◆ **Data records**:
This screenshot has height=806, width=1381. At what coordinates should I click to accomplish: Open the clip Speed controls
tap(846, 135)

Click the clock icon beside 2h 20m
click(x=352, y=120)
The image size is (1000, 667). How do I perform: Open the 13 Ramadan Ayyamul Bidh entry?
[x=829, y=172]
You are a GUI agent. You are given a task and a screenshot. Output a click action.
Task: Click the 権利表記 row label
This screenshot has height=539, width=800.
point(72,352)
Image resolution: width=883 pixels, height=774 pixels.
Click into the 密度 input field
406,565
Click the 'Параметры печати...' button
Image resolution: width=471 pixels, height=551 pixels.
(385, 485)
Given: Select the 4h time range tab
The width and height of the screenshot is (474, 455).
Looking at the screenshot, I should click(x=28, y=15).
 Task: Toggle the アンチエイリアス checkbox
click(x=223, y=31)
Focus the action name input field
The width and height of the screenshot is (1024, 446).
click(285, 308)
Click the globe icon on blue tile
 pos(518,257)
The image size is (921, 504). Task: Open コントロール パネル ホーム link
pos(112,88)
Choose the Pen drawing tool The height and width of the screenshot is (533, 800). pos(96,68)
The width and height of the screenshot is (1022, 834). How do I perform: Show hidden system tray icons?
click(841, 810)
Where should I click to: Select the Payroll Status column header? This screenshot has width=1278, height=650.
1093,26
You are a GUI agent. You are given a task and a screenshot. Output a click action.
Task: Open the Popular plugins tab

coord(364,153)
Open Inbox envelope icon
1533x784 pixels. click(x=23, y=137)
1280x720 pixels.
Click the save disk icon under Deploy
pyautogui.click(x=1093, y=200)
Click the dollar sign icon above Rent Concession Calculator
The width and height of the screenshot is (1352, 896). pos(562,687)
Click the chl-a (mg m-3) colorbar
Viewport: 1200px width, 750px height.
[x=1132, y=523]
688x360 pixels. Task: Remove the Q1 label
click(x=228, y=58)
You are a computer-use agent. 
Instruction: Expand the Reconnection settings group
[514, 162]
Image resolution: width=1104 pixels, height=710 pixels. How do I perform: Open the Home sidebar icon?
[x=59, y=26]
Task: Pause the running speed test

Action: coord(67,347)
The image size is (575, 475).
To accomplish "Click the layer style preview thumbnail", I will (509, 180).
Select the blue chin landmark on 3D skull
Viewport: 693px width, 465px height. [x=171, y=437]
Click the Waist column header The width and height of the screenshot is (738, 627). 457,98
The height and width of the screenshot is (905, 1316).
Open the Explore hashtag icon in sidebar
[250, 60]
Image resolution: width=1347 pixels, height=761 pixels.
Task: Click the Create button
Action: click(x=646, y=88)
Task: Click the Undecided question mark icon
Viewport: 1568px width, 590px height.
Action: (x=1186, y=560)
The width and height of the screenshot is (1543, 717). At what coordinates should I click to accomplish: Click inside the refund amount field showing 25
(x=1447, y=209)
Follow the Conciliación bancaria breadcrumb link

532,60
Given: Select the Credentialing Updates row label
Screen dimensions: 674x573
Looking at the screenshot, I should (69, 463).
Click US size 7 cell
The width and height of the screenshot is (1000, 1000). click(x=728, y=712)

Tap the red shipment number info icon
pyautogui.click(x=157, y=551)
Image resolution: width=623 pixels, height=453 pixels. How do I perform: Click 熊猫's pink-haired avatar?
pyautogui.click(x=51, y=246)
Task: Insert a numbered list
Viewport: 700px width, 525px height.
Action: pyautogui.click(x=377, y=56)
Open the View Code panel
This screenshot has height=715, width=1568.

◆ **Assigned task**: Return every entry above with nothing altered.

◆ **Expected answer**:
This screenshot has height=806, width=1381. At what coordinates should I click to accomplish: Open the clip Speed controls
tap(846, 135)

Click the clock icon beside 2h 20m
click(x=352, y=120)
The image size is (1000, 667). How do I perform: Open the 13 Ramadan Ayyamul Bidh entry?
[x=829, y=172]
You are a GUI agent. You are given a task and a screenshot. Output a click action.
Task: Click the 権利表記 row label
This screenshot has height=539, width=800.
point(72,352)
Image resolution: width=883 pixels, height=774 pixels.
Click into the 密度 input field
406,565
Click the 'Параметры печати...' button
Image resolution: width=471 pixels, height=551 pixels.
(385, 485)
Given: Select the 4h time range tab
The width and height of the screenshot is (474, 455).
Looking at the screenshot, I should click(x=28, y=15).
 Task: Toggle the アンチエイリアス checkbox
click(x=223, y=31)
Focus the action name input field
The width and height of the screenshot is (1024, 446).
click(285, 308)
Click the globe icon on blue tile
 pos(518,257)
The image size is (921, 504). Task: Open コントロール パネル ホーム link
pos(112,88)
Choose the Pen drawing tool The height and width of the screenshot is (533, 800). pos(96,68)
The width and height of the screenshot is (1022, 834). How do I perform: Show hidden system tray icons?
click(841, 810)
Where should I click to: Select the Payroll Status column header? This screenshot has width=1278, height=650.
1093,26
You are a GUI agent. You are given a task and a screenshot. Output a click action.
Task: Open the Popular plugins tab

coord(364,153)
Open Inbox envelope icon
1533x784 pixels. click(x=23, y=137)
1280x720 pixels.
Click the save disk icon under Deploy
pyautogui.click(x=1093, y=200)
Click the dollar sign icon above Rent Concession Calculator
The width and height of the screenshot is (1352, 896). pos(562,687)
Click the chl-a (mg m-3) colorbar
Viewport: 1200px width, 750px height.
[x=1132, y=523]
688x360 pixels. Task: Remove the Q1 label
click(x=228, y=58)
You are a computer-use agent. 
Instruction: Expand the Reconnection settings group
[514, 162]
Image resolution: width=1104 pixels, height=710 pixels. How do I perform: Open the Home sidebar icon?
[x=59, y=26]
Task: Pause the running speed test

Action: coord(67,347)
The image size is (575, 475).
To accomplish "Click the layer style preview thumbnail", I will (509, 180).
Select the blue chin landmark on 3D skull
Viewport: 693px width, 465px height. [x=171, y=437]
Click the Waist column header The width and height of the screenshot is (738, 627). 457,98
The height and width of the screenshot is (905, 1316).
Open the Explore hashtag icon in sidebar
[250, 60]
Image resolution: width=1347 pixels, height=761 pixels.
Task: Click the Create button
Action: click(x=646, y=88)
Task: Click the Undecided question mark icon
Viewport: 1568px width, 590px height.
Action: (x=1186, y=560)
The width and height of the screenshot is (1543, 717). At what coordinates should I click to accomplish: Click inside the refund amount field showing 25
(x=1447, y=209)
Follow the Conciliación bancaria breadcrumb link

532,60
Given: Select the Credentialing Updates row label
Screen dimensions: 674x573
Looking at the screenshot, I should (69, 463).
Click US size 7 cell
The width and height of the screenshot is (1000, 1000). click(x=728, y=712)

Tap the red shipment number info icon
pyautogui.click(x=157, y=551)
Image resolution: width=623 pixels, height=453 pixels. How do I perform: Click 熊猫's pink-haired avatar?
pyautogui.click(x=51, y=246)
Task: Insert a numbered list
Viewport: 700px width, 525px height.
Action: pyautogui.click(x=377, y=56)
Open the View Code panel
This screenshot has height=715, width=1568.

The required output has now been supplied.